With “Seven Suns Shining” the band unleash a veritable blitzkrieg of blistering riffs and blazing blastbeats underpinned by some undeniably brilliant and immediately impressive bass work, which paves the way for the pulverizing Satyricon-on-steroids metallic malevolence of “Lucid Stratum”, probably one of the heaviest and most aggressive tracks the band have recorded thus far.
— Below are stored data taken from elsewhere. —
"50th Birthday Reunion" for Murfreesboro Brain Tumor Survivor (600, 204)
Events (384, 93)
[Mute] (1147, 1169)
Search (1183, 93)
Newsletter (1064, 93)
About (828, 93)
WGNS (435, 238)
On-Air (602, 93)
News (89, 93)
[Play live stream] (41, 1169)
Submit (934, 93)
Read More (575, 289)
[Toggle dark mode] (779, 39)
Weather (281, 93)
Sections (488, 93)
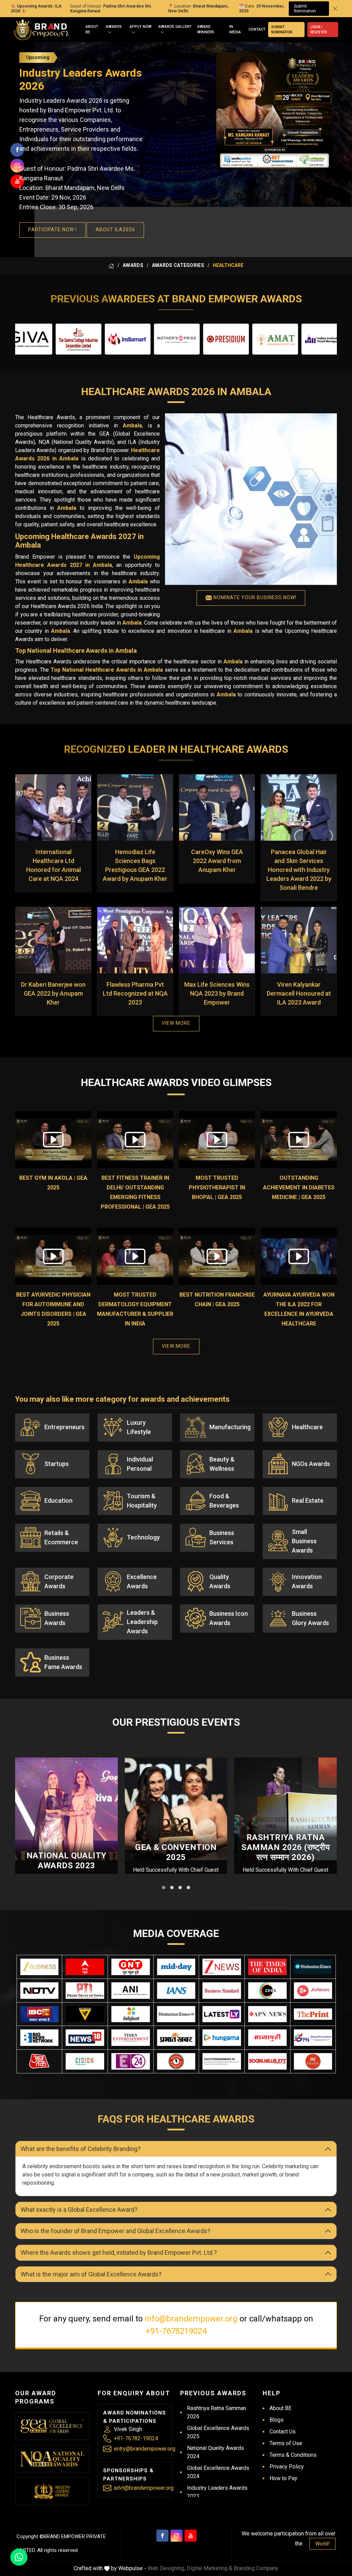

Penultimate track “Ersatz” is just as off-kilter, angular, and atonal, as you might have come to expect by now, but also possesses a palpable aura of barely-subdued menace atop its cavalcade of bone-rattling blasts, prowling, predatory grooves, and mind-bending, fret-melting riffs, which – when coupled to the lurching, jerking, violently propulsive guitar work which drives the climactic “Wolves and Lambs” – helps bring the album to an extremely visceral and venomous conclusion.
MONOLITH I – 2017
The band’s latest EP takes their signature sound and adds a much larger dose of groove, a shade more Industrial nastiness (a la Thorns), and thicker, meatier production to the proceedings, resulting in a sound that’s much more instantly accessible – just one listen to opener “Funeral of Funerals” will tell you that – but which still maintains the band’s quintessential oddness.
The unconventional structure and atypically phrased riffs that underpin “Aphelion” are instantly recognizable as Drottnar, for example, but the song’s eerie atmosphere also recalls the more lethal end of Nachtmystium’s extensive repertoire, particularly during the song’s bitterly bleak and hellishly infectious finale.
The EP’s pièce de résistance however is the six-minute “Subterranean Sun”, which deals in the sort of heaving, hypnotic rhythms, and perfectly-honed, pitch-black hooks that Satyr and Frost have long since made their stock in trade, while also throwing in some subtle progressive touches and cleverly technical twists along the way.